Section 99 - Noting, Section 100 - Protest : Negotiable Instruments Act 1881
What is Noting? What is Protest? Noting and Protest are defined under Section
99 and 100 of Negotiable
Instruments Act 1881
Section 99 of Negotiable Instruments Act 1881: "Noting"
When a promissory note or bill of exchange has
been dishonoured by non-acceptance or non-payment,
the holder may cause such dishonour to be noted by a
notary public upon the instrument, or upon a paper
attached thereto, or partly upon each.
Such note must be made within a reasonable time after
dishonour, and must specify the date of dishonour, the reason,
if any, assigned for such dishonour, or, if the instrument has
not been expressly dishonoured, the reason why the holder treats
it as dishonoured, and the notary's charges.

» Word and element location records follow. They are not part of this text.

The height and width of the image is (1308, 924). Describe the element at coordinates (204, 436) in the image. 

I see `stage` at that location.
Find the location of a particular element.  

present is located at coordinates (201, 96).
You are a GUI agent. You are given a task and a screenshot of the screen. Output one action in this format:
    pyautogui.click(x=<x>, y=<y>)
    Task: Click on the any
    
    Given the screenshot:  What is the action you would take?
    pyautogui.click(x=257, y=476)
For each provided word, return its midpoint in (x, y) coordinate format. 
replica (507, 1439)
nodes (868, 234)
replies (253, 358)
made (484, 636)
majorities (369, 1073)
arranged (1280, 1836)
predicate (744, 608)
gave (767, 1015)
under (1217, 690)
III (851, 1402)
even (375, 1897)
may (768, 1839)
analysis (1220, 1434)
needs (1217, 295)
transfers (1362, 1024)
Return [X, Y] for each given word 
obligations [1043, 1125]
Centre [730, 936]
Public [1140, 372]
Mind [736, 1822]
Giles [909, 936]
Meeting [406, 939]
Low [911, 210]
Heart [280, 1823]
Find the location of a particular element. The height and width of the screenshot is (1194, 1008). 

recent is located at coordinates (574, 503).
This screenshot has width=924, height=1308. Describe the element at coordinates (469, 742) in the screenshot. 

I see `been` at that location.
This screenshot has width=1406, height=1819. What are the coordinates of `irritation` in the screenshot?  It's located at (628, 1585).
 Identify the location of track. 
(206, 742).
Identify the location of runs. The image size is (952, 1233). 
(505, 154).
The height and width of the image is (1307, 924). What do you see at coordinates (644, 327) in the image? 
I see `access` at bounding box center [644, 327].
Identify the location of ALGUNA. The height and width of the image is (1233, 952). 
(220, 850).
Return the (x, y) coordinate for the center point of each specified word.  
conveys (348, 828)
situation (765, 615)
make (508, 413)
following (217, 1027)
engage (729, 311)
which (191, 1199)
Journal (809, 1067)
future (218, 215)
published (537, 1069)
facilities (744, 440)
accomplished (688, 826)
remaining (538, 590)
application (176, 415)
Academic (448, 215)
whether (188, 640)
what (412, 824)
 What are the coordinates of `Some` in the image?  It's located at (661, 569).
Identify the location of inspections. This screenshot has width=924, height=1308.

Section 100 of Negotiable Instruments Act 1881:
When a promissory note or bill of exchange has been
dishonoured by non- acceptance or non-payment, the holder may,
within a reasonable time, cause such dishonour to be noted and
certified by a notary public. Such certificate is called a
Protest for better security.
When the acceptor of a bill of exchange has become insolvent, or
his credit has been publicly impeached, before the maturity of
the bill, the holder may, within a reasonable time, cause a
notary public to demand better security of the acceptor, and on
its being refused may, with a reasonable time, cause such facts
to be noted and certified as aforesaid. Such certificate is
called a protest for better security.